● **Aim of the task**: Rewrite the Incus networking post between "bridge br0 is" and "is the plan.", inclusive, with every "br0" changed to "br1".

● **Source text**:
※ ※ ※
Myself and all the AI’s keep running in circles. Perhaps it’s the way i’m trying to force things, but the situation is:
1 physical network port everything has to go through.
located in colocation I can’t risk a bridge screwing up ssh to the host machine, network set up in netplan.
bridge br0 is based off eno1
i can not create a NAT internal network with ovn
root@remote1:/etc/netplan# incus network create internal --type=ovn ipv4.address=10.10.0.1/24 ipv4.nat=true ipv6.address=none network=br0
Error: Option "network" value "br0" is not one of the allowed uplink networks in project
root@remote1:/etc/netplan# incus network create internal --type=ovn ipv4.address=10.10.0.1/24 ipv4.nat=true ipv6.address=none bridge.external_interfaces=br0
Error: Option "network" is required
Ultimately I want to create an internal NAT’ed network for all the containers and then for external IP services I will attach a second network device to the container with srvio vf. At least that is the plan.
Any suggestions or help would be greatly appreciated.
My suggestion would be to let Incus create it’s own “incusbr0” bridge and use it as uplink for OVN.
That is my setup on all local systems and avoids any issues with messing around on the single network provided by your ISP provider. It isolates all container on default to the incus bridge or to your ovn network.
or did I interrupt your suggestion wrong?
I don’t feel like i’m trying to do anything crazy here… really just making an internal ‘subnet’ that that has access to NAT’ed internet and then just attach an ethernet device that has a public IP.
※ ※ ※
● **Information provided**:
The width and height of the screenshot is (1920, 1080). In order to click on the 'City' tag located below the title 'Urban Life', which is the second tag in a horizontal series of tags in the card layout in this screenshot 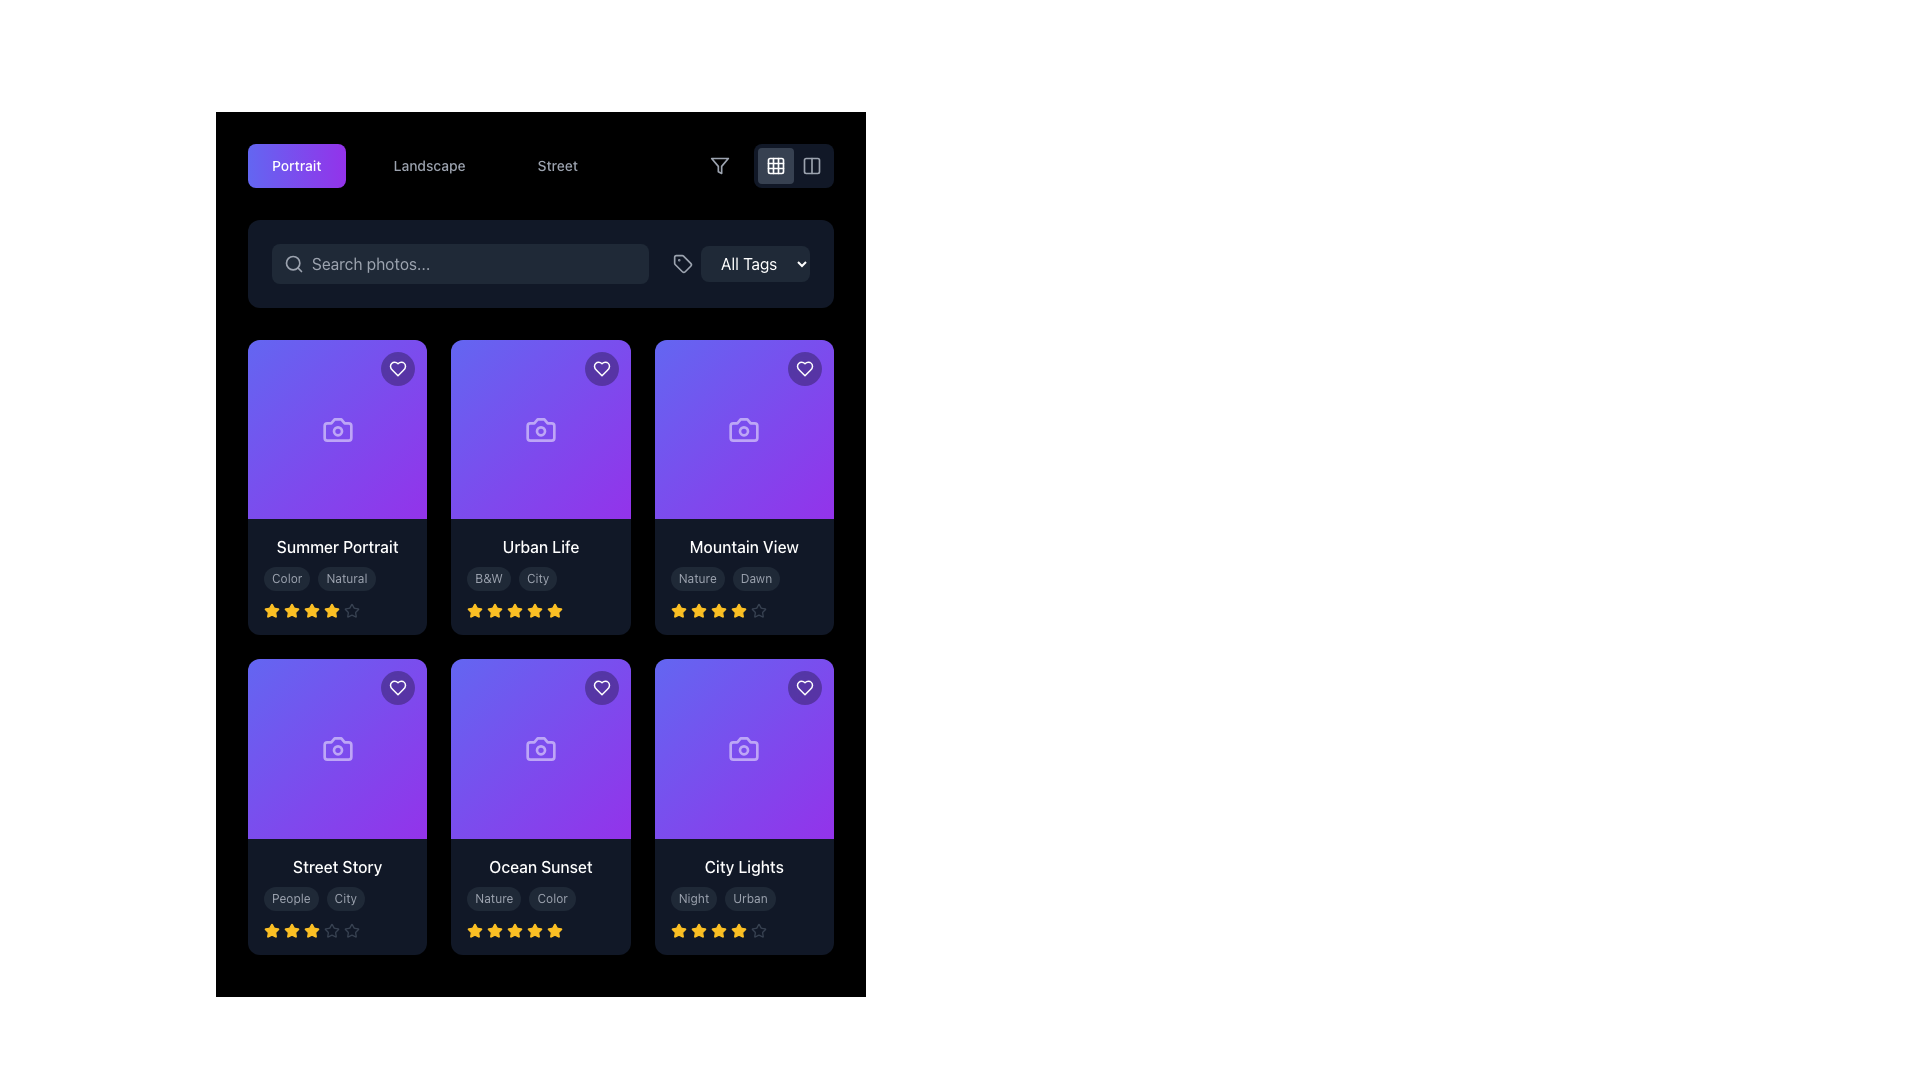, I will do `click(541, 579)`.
※ ※ ※
● **Solution**:
bridge br1 is based off eno1
i can not create a NAT internal network with ovn
root@remote1:/etc/netplan# incus network create internal --type=ovn ipv4.address=10.10.0.1/24 ipv4.nat=true ipv6.address=none network=br1
Error: Option "network" value "br1" is not one of the allowed uplink networks in project
root@remote1:/etc/netplan# incus network create internal --type=ovn ipv4.address=10.10.0.1/24 ipv4.nat=true ipv6.address=none bridge.external_interfaces=br1
Error: Option "network" is required
Ultimately I want to create an internal NAT’ed network for all the containers and then for external IP services I will attach a second network device to the container with srvio vf. At least that is the plan.